The thing about The Truman Show is that everybody knew the Big Idea from the ads. So by the time you got into the theater, if they had made some sort of mystery out of it, the reveal would have been disappointing.

In fact, my thought at the very beginning was that the filmmakers had done a really gutsy thing and just worked with the assumption that the audience had all seen the trailer/ads, and we didn't need to be told again. They did tell us again, but fairly briefly, so that was all right.

Of course, that was all operating in a universe where the real experience was going to the movie theater and watching it within a few weeks of its release, and that watching it at home was a pale substitute. That's not the universe we live in now—I don't know how people happen on movies these days, and what they know about them before hitting the start button.

Thanks,
-V.


I knew someone who saw THE TRUMAN SHOW without knowing anything about the movie beforehand, and she didn't figure out what was happening until well into the movie. I like the movie, but I think I might have loved it if I could have seen it without advance knowledge.

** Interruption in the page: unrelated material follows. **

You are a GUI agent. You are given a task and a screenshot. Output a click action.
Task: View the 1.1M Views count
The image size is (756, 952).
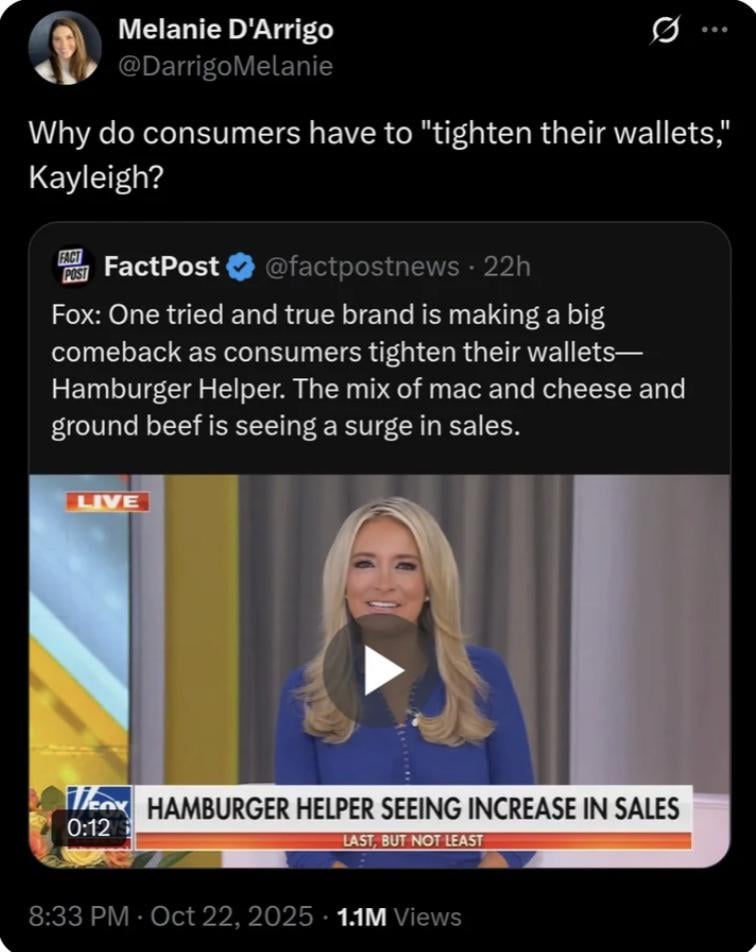(x=399, y=916)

Vardibidian: Interesting point. Though the advertising was presumably created partly based on what they wanted the movie to be; if they'd meant the reveal to be a surprise, then I imagine that they would've advertised it differently.

Ted: Fascinating. Now I can't remember what if anything I knew going into it. I think I must've known, though, 'cause I did see it in the theatre, and that probably means I saw the ads.